Week 2 Blog Post

The U.N. Convention on Genocide fails to protect all groups of people. While it protects people against cruel treatment based upon nationality, ethnicity, race and religion, it does not ensure just for individuals based on other voluntary defining features. Because this definition was created based on past genocidal doings, it fails to comply with this century and a number of groups are not protected. As the years have passed, ideologies have changed and news laws have been put into place paving the way for many groups to emerge. One targeted group that is now prevalent in our society but is not protected under this declaration is those that identify as LGBT.
On June 12, 2016, a man entered a gay nightclub in Florida and murdered 49 people and wounded 53 others. The perpetrator entered the nightclub with lethal weapons with the intent to destroy the patrons inside. He then engaged in a police standoff taking while holding club-goers hostage. This incident was covered in the news as the worst mass shooting in the United States.
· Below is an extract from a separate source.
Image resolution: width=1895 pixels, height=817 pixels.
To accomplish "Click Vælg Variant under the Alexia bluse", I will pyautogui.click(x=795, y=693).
While this act clearly exemplifies genocide, it was not labeled as such. When the perpetrator began shooting in the nightclub, he was intending to destroy, in part, members that identified with the LGBT group. Even though he succeeded in carrying out his plan, the US did not recognize this as an act of genocide. The quantity of persons he injured does not equate to that of past figures, such as Hitler. That does not justify the damage.
The failure to identify this as genocide shows how westernized the convention is and the presence of inequality in our society. LGBT people have fought for decades to be accepted. The failure to label this inhumane act as genocide shows how flawed today’s society is and the lack of protection this definition offers to all people of all groups.